# [Algorithms I] Week 6 Hash Tables

[TOC]

Can we do better than BST if we do not need ordered operations ?

(No compare methods, use equals method)

Idea: save items in an array.
Hash function: method for calclulating the array index of a key.

Issues:

• computing hash function
• equality tests
• collision resolution

# 1. Hash Functions

Goal: scramble the keys uniformly to produce a table index.

• effcient to compute
• all indices are equally likely for any key

challenge: need different approach for different key types.

## Java's hashing

All java object has a methode `int hashCode()`
requirement:

• if x.equals(y) ⇒ x.hashCode()==y.hashCode()
• (hopefully) if x.equals(y)==false ⇒ x.hashCode!=y.hashCode()

• Default implementation: memory address for x.

• Custom implementations for standard types: Integer, Double, String, File, URL, Date...

Strings: Horner's method — compute a polynome.

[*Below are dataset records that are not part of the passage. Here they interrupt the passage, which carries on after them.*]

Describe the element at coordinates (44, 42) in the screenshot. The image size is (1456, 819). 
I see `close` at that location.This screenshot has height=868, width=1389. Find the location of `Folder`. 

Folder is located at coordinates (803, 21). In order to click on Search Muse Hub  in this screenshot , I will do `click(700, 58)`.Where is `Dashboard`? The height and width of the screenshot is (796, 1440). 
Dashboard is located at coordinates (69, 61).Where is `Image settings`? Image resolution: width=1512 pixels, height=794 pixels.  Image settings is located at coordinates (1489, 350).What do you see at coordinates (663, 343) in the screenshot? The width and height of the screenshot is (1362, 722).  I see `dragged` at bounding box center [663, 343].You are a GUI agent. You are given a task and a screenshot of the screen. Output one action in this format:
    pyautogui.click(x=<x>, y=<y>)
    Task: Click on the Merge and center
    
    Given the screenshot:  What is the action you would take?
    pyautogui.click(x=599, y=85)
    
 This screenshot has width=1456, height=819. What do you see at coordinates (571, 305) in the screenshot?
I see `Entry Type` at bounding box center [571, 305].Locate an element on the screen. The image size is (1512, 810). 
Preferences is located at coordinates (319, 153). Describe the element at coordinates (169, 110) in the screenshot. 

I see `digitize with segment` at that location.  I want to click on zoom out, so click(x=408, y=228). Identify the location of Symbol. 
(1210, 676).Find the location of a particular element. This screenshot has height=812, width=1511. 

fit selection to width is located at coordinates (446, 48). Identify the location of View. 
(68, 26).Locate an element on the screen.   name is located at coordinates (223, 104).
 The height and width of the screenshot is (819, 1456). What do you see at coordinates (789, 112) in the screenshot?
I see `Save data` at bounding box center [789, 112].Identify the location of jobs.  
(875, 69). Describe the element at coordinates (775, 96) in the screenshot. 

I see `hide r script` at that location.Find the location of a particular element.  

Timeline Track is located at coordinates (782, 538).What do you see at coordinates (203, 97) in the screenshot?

recipe for user-defined types:

## Modeular hasing

(hash code VS hash function)

• Hash code: 32-bit integer between -2^31 and 2^31-1 (can be negative!!)
• Hash function: integer between 0 and M-1 (used directly as array index, should >=0)

BUG code:

```private int hash(Key k){
return k.hashCode()%M;
}
```

→ bug: number returned can be negative !

1-in-billion bug code:
`return Math.abs(k.hashCode()) % M;`

→ bug: Math.abs() returns negative numbers for -2^31

correct code:
just take the first 31 bits: x&0x7fffffff
`return k.hashCode()&0x7fffffff % M;`

## uniform hasing assumption

each key is equally likely to hash to an integer between 0 and M-1

# 2. Separate Chaining

one strategy for collision resolution.

idea: Using a table of size M < N, build a list for each of the table positions.

## implementation

```public class SeparateChainingHashST<Key, Value>{
private int M = 97;
private Node[] st = new Node[97];
private static class Node{
Object key, val; // no generic array creation!
Node next;
public Node(Key k, Value v, Node nxt){...}
}
int hash(Key k){
return (k.hashCode()&0x7fffffff) % M;
}
public Value get(Key k){
int h = hash(k);
for(Node x=st[h]; x!=null; x=x.next)
if(k.equals(x.val)) return (Value)x.val; //cast
return null;
}
public void put(Key k, Value v){
int h = hash(k);
for(Node x=st[h]; x!=null; x=x.next)
if(k.equals(x.val))
{x.val = v; return;}
st[h] = new Node(k,v,st[h]);
}
}
```

## analysis

proposition
Under the assumption of uniform hashing, the number of keys in a list is within a constant factor to N/M.
proof.
binominal distribution.

M times faster than sequential search
→ typical choice: M ~ N/5

# 3. Linear Probing

Another approch for collision resolution.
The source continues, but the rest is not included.